I worked as a bike mechanic in Newcastle upon Tyne in the north east of England and experienced the widest range of bikes, from the huge amount of student bikes repaired on a budget, couriers riding across the city who needed on the spot repairs, commuters who rode everyday in all conditions and needing quick turnarounds, to professional road and MTB bikes built to top specifications and using the latest technologies.
The shop was called Denton Cycles. I learned my trade in this shop, surrounded by decades of knowledge and experience from others.
Steel frames and wheel building were our main business, Reynolds 531, 653 & 753 frame sets from the local suppliers such as Dave Yates and Joe Waugh, to vintage Mercians, Flying Scots and Hetchins, together with the finest steel and bonded frames from builders such as Colnago, Vitus & TVT. MTBs from Orange, GT, Kona & Marin were built and sold. Every discipline was catered for… Road, Time trial, Track, Cyclo Cross and even Tandems! Mountain Bikes were even in there too, 3 of the bikes I built being ridden by a National champion in 3 World downhill championships.
A little bit later
Although there were lots of new frame designs and materials coming through in the nineties, the steel frames of the 70’s, 80’s & 90’s remained my firm favourite. And that is how my passion for Raleigh’s Specialist Bicycle Development Unit (SBDU) started.
For over 10 years, I’ve researched and blogged about the [SBDU] and their frames. That involved delving into the details about frame design and geometry, tubing types and the small details that underpinned my ability to identify genuine frames. My blog has had over half a million views and I’ve written 300,000+ words, I’ve given buying, identification, estimates and restoration advice to owners across the globe on this niche subject.
My Own Frame Build
A few years ago, I visited Dave Yates and built my own frame under his tuition. Every tube mitre, cut of the hacksaw blade, sweep of the file and flow of brass was my own – with Dave on hand to pass on his masterful knowledge. There is no better feeling than riding off down the road on a frame & wheels built by you, and a bike assembled by you.
For the last few years I’ve used my skills and experience by helping to manage a local north east bike charity, Recyke y’bike.
During my time there I’d see lots of bikes sold at Dentons come through the door as donations (all of them still having the small ‘DC’ sticker on the back of the seat tube).
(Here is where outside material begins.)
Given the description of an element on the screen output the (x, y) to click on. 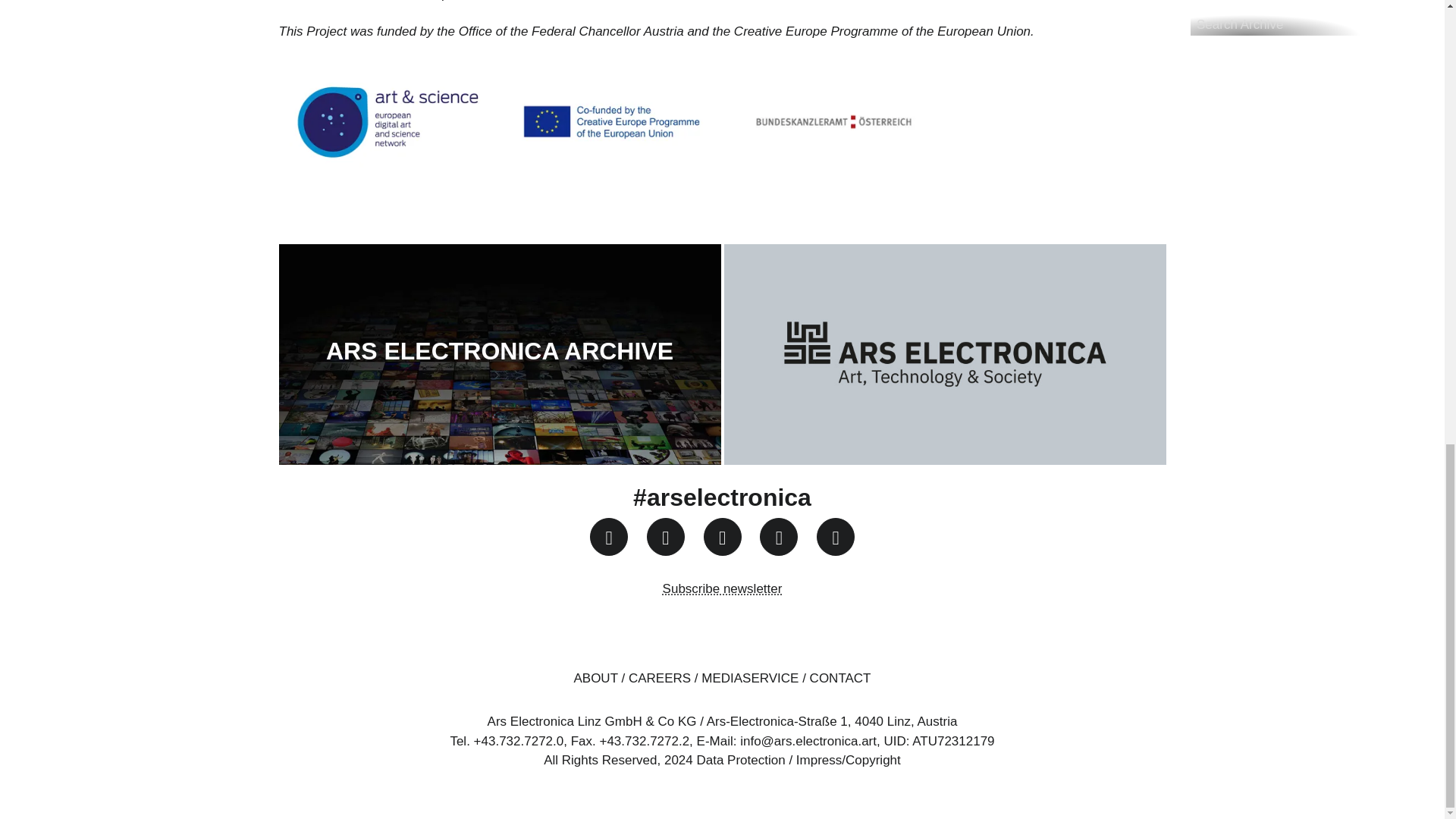
Facebook (665, 536)
YouTube (722, 536)
Instagram (608, 536)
Recyke y’bike has helped so many in the area with access to affordable and refurbished bikes, parts and repairs. And for those on low incomes, many have been helped with a bike at no cost.
During my time there, I’d run training sessions to individuals and groups, even doing online training during lockdown. Delivering outreach work in the local area was a key part of the charitable objectives, so I helped to keep kids pedalling with free pop up repairs, while passing on skills on how to repair their bikes and giving the message about the value of recycling and reusing.
Absolutely any type of bike could come in as a donation, so a wide ranging knowledge of different bikes, both vintage and current was essential.
My main role was as a technical lead (and vintage expert), ensuring that on average, 5000 donated bikes a year were processed, and either refurbished and sold, customers bikes were repaired, and our surplus bikes were recycled responsibly, or given away to other charities.